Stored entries
☆ ☆ ☆ ☆ ☆ ☆ ☆
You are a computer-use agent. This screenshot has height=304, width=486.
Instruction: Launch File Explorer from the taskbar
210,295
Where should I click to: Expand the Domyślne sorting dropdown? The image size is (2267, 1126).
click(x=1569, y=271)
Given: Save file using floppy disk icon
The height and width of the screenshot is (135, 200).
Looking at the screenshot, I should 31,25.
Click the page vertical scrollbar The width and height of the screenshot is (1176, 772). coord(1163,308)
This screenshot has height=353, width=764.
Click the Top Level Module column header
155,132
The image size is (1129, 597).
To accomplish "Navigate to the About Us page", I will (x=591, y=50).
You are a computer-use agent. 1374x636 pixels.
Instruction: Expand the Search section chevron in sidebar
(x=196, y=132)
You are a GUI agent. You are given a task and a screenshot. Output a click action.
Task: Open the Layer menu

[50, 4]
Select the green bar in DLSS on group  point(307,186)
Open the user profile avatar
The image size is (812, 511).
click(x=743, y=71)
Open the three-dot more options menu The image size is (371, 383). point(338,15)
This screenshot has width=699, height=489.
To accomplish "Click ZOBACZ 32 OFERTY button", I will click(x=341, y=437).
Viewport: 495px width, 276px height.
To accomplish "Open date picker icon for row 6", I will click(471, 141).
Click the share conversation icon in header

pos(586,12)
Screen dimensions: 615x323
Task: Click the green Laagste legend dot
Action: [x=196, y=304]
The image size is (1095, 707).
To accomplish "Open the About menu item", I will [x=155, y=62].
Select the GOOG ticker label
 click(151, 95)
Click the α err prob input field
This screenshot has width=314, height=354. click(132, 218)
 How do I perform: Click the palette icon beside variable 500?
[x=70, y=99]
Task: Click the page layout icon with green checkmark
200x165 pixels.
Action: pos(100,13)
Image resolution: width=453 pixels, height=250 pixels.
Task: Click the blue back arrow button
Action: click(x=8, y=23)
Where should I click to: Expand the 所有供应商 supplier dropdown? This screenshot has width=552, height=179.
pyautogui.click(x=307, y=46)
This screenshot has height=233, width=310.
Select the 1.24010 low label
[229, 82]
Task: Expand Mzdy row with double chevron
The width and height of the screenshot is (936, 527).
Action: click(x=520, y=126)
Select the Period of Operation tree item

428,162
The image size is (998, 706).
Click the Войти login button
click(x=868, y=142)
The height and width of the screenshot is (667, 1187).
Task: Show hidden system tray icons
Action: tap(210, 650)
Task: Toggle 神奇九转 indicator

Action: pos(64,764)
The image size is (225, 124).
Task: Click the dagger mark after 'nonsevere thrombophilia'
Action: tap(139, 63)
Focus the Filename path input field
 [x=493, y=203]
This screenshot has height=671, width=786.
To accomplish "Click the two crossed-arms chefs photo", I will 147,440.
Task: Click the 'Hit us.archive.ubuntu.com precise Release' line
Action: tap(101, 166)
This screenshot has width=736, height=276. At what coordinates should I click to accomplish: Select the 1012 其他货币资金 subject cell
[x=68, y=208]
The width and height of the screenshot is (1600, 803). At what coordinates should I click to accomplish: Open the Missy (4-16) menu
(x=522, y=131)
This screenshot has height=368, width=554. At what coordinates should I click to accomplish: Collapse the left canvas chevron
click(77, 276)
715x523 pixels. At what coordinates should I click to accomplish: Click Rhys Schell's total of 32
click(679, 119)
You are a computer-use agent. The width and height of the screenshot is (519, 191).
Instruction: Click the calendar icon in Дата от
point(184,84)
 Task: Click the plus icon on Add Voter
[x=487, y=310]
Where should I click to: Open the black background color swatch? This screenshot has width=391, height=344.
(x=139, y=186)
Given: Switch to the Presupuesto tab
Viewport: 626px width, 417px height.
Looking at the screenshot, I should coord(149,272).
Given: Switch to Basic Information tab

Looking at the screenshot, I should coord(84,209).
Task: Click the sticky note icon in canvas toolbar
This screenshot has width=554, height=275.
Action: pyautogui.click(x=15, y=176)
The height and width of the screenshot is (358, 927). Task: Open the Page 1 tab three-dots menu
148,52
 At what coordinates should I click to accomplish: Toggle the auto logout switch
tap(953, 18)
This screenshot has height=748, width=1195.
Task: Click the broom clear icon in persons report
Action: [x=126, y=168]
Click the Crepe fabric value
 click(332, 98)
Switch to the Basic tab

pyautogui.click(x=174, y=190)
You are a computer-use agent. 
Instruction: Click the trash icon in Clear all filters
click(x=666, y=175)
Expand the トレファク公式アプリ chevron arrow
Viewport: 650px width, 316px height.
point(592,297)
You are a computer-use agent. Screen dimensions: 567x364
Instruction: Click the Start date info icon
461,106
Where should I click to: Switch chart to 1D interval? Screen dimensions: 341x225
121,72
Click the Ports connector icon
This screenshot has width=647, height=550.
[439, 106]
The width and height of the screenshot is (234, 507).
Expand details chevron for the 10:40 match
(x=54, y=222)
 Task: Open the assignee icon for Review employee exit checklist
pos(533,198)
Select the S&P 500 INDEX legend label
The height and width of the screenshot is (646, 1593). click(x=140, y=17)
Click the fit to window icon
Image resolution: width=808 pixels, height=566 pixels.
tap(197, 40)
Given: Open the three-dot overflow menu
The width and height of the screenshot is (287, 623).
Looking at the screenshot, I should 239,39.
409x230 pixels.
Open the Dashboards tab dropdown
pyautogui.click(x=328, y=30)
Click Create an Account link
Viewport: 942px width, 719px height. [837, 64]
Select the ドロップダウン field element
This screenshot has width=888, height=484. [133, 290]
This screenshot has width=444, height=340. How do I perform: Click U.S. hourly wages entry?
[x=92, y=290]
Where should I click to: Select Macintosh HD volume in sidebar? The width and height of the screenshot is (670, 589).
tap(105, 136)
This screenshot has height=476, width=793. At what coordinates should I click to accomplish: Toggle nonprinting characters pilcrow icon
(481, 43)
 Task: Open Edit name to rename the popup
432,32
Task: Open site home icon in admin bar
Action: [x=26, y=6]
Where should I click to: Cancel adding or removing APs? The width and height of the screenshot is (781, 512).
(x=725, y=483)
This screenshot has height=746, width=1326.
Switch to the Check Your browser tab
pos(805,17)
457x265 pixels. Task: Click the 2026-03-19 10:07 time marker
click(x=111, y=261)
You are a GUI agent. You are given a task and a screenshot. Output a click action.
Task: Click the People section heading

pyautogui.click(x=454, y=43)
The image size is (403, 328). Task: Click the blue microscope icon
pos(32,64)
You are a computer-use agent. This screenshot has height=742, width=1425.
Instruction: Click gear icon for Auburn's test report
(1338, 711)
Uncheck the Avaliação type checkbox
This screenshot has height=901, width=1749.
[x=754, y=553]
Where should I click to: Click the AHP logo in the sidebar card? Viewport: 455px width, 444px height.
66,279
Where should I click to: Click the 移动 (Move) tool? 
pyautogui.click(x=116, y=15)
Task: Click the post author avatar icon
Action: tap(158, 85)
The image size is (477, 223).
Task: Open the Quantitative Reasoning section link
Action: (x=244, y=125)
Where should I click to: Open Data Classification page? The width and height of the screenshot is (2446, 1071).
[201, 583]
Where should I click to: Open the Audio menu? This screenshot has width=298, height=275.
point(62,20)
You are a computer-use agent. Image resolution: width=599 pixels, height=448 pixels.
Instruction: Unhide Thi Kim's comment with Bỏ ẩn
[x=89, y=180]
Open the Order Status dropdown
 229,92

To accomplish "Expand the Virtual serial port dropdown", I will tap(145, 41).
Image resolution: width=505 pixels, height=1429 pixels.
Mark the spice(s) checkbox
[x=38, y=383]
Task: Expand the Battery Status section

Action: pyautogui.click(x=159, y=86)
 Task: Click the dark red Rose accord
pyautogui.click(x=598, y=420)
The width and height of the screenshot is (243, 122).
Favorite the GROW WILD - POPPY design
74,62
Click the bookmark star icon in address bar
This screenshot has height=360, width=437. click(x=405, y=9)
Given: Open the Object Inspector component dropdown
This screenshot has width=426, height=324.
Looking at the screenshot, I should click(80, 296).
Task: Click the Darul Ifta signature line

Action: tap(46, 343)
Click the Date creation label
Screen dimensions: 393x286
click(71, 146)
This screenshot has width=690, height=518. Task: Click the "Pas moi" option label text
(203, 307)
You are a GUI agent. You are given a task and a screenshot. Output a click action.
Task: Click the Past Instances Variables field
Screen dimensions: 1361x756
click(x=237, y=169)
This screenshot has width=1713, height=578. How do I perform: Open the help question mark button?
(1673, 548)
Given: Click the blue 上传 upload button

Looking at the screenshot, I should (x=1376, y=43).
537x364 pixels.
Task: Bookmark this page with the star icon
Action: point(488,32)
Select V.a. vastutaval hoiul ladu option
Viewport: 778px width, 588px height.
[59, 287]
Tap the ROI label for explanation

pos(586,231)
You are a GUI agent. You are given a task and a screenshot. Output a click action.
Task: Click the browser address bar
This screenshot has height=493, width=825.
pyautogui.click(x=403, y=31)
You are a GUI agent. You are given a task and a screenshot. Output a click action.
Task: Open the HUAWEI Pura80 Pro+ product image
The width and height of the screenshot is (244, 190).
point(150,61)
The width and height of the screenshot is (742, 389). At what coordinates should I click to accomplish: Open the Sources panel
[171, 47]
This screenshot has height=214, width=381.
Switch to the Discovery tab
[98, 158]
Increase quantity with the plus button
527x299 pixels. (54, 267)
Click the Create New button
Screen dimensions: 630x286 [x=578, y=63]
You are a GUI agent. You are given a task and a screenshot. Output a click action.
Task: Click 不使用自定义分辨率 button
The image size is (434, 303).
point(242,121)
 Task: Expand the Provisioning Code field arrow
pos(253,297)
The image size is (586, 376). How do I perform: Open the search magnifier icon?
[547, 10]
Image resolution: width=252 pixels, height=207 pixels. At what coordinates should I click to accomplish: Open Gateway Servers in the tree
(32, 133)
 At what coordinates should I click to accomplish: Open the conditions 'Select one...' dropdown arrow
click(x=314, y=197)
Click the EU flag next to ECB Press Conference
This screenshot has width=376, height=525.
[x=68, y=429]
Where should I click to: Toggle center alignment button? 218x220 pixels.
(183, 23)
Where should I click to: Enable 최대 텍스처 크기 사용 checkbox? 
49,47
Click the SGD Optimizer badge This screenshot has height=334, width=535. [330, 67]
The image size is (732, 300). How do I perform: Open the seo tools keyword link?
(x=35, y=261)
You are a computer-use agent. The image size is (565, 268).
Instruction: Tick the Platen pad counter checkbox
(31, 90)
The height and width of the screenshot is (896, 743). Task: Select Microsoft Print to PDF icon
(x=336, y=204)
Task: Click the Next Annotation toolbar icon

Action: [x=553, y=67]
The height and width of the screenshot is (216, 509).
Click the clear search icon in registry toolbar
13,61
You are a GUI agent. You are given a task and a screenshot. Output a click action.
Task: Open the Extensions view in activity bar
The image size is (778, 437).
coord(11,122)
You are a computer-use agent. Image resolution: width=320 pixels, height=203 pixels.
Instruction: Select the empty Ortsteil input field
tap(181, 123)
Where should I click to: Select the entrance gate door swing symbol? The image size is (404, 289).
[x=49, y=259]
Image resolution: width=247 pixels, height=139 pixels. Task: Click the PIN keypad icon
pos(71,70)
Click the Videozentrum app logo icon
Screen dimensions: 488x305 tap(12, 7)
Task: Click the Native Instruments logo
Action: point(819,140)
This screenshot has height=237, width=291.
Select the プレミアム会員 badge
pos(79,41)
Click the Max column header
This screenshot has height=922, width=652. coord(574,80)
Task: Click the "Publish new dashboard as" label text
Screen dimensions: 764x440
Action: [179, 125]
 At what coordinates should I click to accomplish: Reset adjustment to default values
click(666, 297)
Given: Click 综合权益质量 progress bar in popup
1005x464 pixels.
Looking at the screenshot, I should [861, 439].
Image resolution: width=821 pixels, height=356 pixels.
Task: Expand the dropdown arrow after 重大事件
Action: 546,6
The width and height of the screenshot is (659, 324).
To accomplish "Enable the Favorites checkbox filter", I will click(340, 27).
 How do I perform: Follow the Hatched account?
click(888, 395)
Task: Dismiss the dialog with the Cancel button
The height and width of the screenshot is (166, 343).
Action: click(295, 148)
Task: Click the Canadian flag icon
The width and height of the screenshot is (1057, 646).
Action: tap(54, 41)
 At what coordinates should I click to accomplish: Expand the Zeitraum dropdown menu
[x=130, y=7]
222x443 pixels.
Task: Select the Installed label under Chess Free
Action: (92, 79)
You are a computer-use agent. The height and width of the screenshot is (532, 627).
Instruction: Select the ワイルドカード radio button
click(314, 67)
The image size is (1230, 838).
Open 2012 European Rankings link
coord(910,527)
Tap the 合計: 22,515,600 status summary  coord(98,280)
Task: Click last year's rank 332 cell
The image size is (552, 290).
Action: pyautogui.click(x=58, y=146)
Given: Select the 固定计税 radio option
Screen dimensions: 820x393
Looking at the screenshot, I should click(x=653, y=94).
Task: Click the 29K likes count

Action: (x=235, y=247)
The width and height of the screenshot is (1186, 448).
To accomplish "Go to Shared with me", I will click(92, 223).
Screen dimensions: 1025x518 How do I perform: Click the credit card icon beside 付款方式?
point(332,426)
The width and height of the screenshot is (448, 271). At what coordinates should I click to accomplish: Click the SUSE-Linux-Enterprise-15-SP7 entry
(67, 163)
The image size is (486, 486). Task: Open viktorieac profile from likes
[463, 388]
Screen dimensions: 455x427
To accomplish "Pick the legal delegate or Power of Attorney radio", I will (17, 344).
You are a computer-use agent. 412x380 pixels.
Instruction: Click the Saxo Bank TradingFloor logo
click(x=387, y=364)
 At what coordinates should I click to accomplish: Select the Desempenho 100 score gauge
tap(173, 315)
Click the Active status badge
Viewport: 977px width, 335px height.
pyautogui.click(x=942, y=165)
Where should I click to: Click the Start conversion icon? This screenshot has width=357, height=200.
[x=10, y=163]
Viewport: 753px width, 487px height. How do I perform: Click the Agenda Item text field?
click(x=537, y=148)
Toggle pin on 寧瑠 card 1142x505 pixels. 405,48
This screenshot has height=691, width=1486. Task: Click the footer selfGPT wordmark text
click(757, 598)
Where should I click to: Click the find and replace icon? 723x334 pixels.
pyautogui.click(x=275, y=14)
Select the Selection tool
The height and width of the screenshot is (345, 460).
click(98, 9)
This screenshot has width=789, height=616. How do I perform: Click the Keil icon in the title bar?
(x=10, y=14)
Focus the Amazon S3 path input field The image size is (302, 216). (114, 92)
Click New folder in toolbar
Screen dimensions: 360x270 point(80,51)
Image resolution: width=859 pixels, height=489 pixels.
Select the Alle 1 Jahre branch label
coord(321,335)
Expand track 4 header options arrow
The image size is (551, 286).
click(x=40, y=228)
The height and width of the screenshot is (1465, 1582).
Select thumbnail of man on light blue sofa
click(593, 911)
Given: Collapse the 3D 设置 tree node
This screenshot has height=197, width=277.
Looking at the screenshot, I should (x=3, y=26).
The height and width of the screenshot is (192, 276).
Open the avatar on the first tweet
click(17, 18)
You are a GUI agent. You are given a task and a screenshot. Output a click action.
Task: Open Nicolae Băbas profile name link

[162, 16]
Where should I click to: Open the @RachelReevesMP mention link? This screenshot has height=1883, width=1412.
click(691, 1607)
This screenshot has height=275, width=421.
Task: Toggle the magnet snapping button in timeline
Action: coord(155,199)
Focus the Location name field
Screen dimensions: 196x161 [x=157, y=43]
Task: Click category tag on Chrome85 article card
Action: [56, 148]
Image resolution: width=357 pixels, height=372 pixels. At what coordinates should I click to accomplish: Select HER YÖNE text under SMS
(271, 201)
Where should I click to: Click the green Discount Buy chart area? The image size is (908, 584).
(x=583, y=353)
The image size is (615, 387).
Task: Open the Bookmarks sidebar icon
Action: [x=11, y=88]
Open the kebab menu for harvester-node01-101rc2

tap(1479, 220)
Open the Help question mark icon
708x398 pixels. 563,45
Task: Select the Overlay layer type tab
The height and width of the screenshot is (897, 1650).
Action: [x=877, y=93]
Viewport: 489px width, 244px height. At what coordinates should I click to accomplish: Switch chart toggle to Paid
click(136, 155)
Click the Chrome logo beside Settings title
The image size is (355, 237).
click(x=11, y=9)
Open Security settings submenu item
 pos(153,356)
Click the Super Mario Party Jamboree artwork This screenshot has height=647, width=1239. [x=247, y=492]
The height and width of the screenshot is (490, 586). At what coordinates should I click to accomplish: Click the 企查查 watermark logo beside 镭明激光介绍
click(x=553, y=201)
☆ ☆ ☆ ☆ ☆ ☆ ☆
TASK DESCRIPTION:
Only the count is wanted. Count the lines of the data above that include the string "options".

WRITTEN RESPONSE:
2